Task => Once you have read the entries below, give them all again without any difference.

Information provided =>
>>
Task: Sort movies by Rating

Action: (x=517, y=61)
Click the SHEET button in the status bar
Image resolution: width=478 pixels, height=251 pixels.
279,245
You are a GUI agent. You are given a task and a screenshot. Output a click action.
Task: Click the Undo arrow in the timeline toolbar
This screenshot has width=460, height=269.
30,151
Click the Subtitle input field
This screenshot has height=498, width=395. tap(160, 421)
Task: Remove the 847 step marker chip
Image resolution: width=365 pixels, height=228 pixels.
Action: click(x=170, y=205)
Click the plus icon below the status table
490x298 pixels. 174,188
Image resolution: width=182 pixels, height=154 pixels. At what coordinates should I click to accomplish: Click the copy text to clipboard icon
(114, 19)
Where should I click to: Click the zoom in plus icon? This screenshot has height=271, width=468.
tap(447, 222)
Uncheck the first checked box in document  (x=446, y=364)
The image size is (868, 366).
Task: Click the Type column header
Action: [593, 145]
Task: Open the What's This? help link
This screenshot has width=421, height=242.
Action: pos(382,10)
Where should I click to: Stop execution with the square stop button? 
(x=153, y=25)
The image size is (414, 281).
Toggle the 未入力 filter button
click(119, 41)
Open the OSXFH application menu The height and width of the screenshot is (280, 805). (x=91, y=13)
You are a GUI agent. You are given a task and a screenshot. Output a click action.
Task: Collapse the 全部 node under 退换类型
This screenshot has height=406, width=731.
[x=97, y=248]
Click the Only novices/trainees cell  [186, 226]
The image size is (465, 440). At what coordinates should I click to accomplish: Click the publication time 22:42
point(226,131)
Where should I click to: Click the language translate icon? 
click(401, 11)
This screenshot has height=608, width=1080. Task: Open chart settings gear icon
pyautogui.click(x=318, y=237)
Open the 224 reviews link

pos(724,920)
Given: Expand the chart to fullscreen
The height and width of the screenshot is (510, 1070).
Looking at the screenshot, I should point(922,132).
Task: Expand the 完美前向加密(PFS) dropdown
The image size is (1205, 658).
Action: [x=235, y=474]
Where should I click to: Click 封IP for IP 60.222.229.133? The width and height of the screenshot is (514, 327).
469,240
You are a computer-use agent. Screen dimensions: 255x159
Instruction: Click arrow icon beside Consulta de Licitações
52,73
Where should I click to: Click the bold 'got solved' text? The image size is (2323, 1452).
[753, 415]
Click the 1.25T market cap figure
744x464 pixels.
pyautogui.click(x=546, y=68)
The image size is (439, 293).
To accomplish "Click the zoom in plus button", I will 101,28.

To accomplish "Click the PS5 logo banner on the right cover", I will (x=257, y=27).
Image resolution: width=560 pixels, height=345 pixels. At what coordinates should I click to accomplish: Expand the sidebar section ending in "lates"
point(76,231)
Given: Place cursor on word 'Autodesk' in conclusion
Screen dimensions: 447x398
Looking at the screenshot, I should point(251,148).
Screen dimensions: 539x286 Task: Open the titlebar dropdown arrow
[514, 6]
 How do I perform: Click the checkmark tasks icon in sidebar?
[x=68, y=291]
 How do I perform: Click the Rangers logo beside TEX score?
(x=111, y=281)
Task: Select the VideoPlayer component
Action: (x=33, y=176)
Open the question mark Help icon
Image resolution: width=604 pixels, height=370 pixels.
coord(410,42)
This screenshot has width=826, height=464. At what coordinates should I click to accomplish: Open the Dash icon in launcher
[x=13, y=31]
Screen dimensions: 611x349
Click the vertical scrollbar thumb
<<
Written answer =>
Task: Sort movies by Rating

Action: (x=517, y=61)
Click the SHEET button in the status bar
Image resolution: width=478 pixels, height=251 pixels.
279,245
You are a GUI agent. You are given a task and a screenshot. Output a click action.
Task: Click the Undo arrow in the timeline toolbar
This screenshot has width=460, height=269.
30,151
Click the Subtitle input field
This screenshot has height=498, width=395. tap(160, 421)
Task: Remove the 847 step marker chip
Image resolution: width=365 pixels, height=228 pixels.
Action: click(x=170, y=205)
Click the plus icon below the status table
490x298 pixels. 174,188
Image resolution: width=182 pixels, height=154 pixels. At what coordinates should I click to accomplish: Click the copy text to clipboard icon
(114, 19)
Where should I click to: Click the zoom in plus icon? This screenshot has height=271, width=468.
tap(447, 222)
Uncheck the first checked box in document  (x=446, y=364)
The image size is (868, 366).
Task: Click the Type column header
Action: [593, 145]
Task: Open the What's This? help link
This screenshot has width=421, height=242.
Action: pos(382,10)
Where should I click to: Stop execution with the square stop button? 
(x=153, y=25)
The image size is (414, 281).
Toggle the 未入力 filter button
click(119, 41)
Open the OSXFH application menu The height and width of the screenshot is (280, 805). (x=91, y=13)
You are a GUI agent. You are given a task and a screenshot. Output a click action.
Task: Collapse the 全部 node under 退换类型
This screenshot has height=406, width=731.
[x=97, y=248]
Click the Only novices/trainees cell  [186, 226]
The image size is (465, 440). At what coordinates should I click to accomplish: Click the publication time 22:42
point(226,131)
Where should I click to: Click the language translate icon? 
click(401, 11)
This screenshot has height=608, width=1080. Task: Open chart settings gear icon
pyautogui.click(x=318, y=237)
Open the 224 reviews link

pos(724,920)
Given: Expand the chart to fullscreen
The height and width of the screenshot is (510, 1070).
Looking at the screenshot, I should point(922,132).
Task: Expand the 完美前向加密(PFS) dropdown
The image size is (1205, 658).
Action: [x=235, y=474]
Where should I click to: Click 封IP for IP 60.222.229.133? The width and height of the screenshot is (514, 327).
469,240
You are a computer-use agent. Screen dimensions: 255x159
Instruction: Click arrow icon beside Consulta de Licitações
52,73
Where should I click to: Click the bold 'got solved' text? The image size is (2323, 1452).
[753, 415]
Click the 1.25T market cap figure
744x464 pixels.
pyautogui.click(x=546, y=68)
The image size is (439, 293).
To accomplish "Click the zoom in plus button", I will 101,28.

To accomplish "Click the PS5 logo banner on the right cover", I will (x=257, y=27).
Image resolution: width=560 pixels, height=345 pixels. At what coordinates should I click to accomplish: Expand the sidebar section ending in "lates"
point(76,231)
Given: Place cursor on word 'Autodesk' in conclusion
Screen dimensions: 447x398
Looking at the screenshot, I should point(251,148).
Screen dimensions: 539x286 Task: Open the titlebar dropdown arrow
[514, 6]
 How do I perform: Click the checkmark tasks icon in sidebar?
[x=68, y=291]
 How do I perform: Click the Rangers logo beside TEX score?
(x=111, y=281)
Task: Select the VideoPlayer component
Action: (x=33, y=176)
Open the question mark Help icon
Image resolution: width=604 pixels, height=370 pixels.
coord(410,42)
This screenshot has width=826, height=464. At what coordinates should I click to accomplish: Open the Dash icon in launcher
[x=13, y=31]
Screen dimensions: 611x349
Click the vertical scrollbar thumb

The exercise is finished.